I woke up this morning thinking about Father’s Day, and how I needed to send my dad a text saying “Happy Father’s Day!” Maybe I’d even attach the emoticon with the wink blowing a kiss. But I haven’t done that yet. Somehow, today, that didn’t seem like it would be good enough.
Lately, I’ve been thinking about a story that involves one of my very best friends from high school and college. I remember spending the night at her house on Saturday nights. On Sunday morning when I was packing my things to go back home, her mom and stepdad would ask her, “You want to go to church?”
That was it. I’d watch their faces fall with disappointment and she’d run back in the house. Finally, I said, “You ought to go with them. Just once. I think it’d make them really happy.”
“No way,” she said. “If I walk in that church the holy water will burn me, and I’ll probably kill the priest with my confession.”
I’m not Catholic. Nor am I very religious at all, but I could not imagine what in the world my sweet friend, who I absolutely adored, could have done to feel so guilty about.
“Did you kill somebody?”
“Why do you believe the holy water will burn you and the priest will fall over dead? That makes no sense to me.”

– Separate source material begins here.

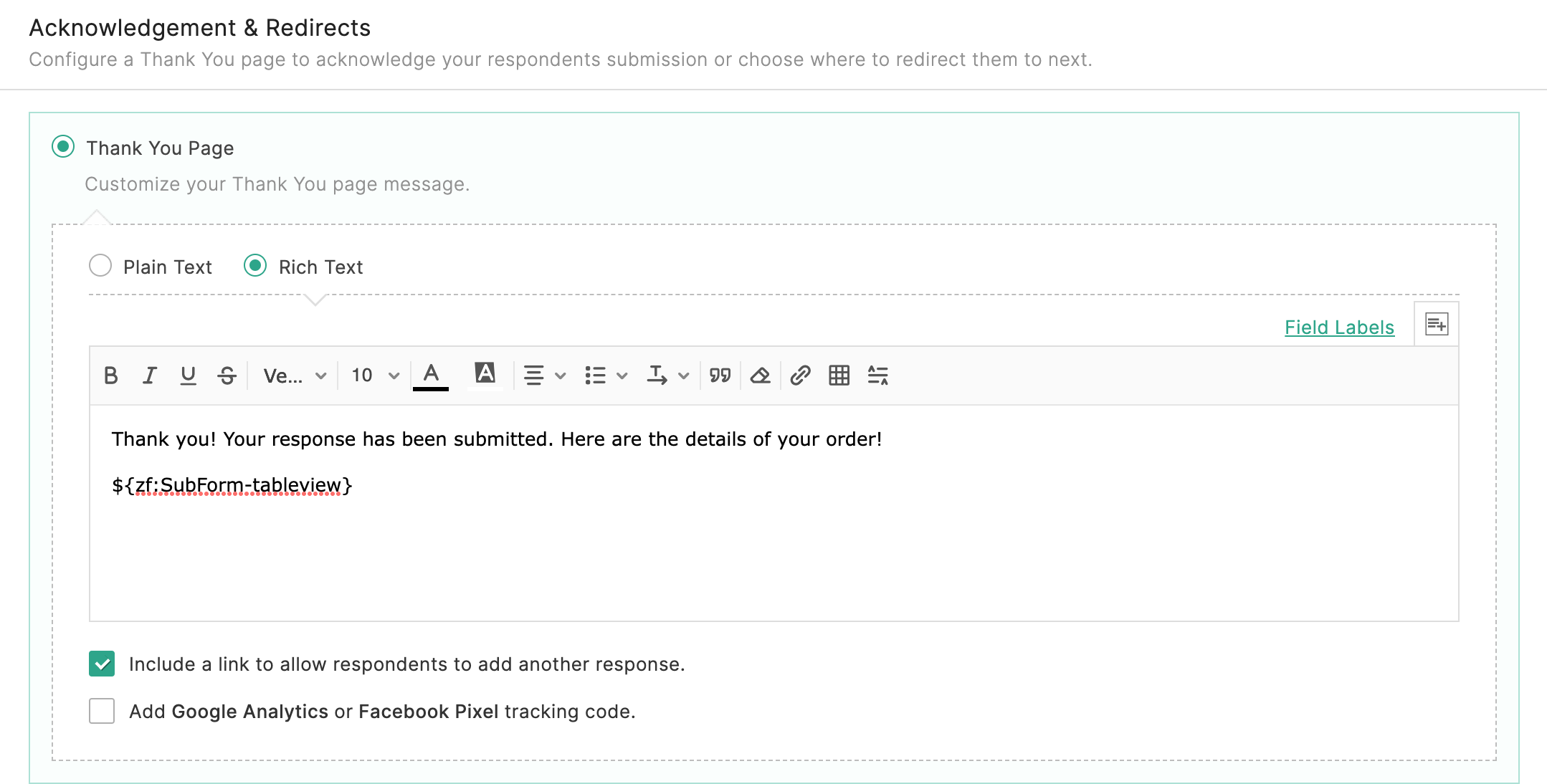Click Field Labels link
The width and height of the screenshot is (1547, 784).
coord(1341,325)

She took a deep breath and said, “I flip off Christ.”
I couldn’t hide my shock. Whatever it was I thought she was going to say, it wasn’t that.
“You know that picture of Jesus at my Dad’s house by the front door? It’s that picture. I give Christ the bird as I’m walking out the door. Sometimes I give it a double-fisted two birds.”
“Why?” I was totally intrigued and still in complete shock.
“Because I always ask my daddy, ‘Who do you love?’ And he always says, ‘Jesus first.'” Her gorgeous blue eyes filled with tears, and she said, “Why can’t he just say me?”
I wanted to cry, but in my characteristic way, I said, “You ought to flip your dad off.”
I couldn’t stop thinking about that conversation with her. It’s stayed with me through the years. Probably because I’ve had my own times where I’ve felt like flipping off Christ, but it took me a while to understand where she was coming from.
I would never ask my dad, “Who do you love?” I just wouldn’t. I never needed to ask. I know who he loves. He loves me. He loves Holly. He loves Hunter. (The favorite.) He loves my mom. He loves all of us fiercely. Growing up, I knew I could disappoint him or make him angry, (He has a terrible temper.) but there was nothing I could do that would make him stop loving me. As I’ve grown older, I realize this is one aspect of my life that is “lucky.” I hate that word. But I am fortunate to have a mom and dad like mine. Holly and Hunter? They’re the icing on the cake.
I hope I continue his legacy and my children always feel fiercely loved.
I love you, Dad. Happy Father’s Day!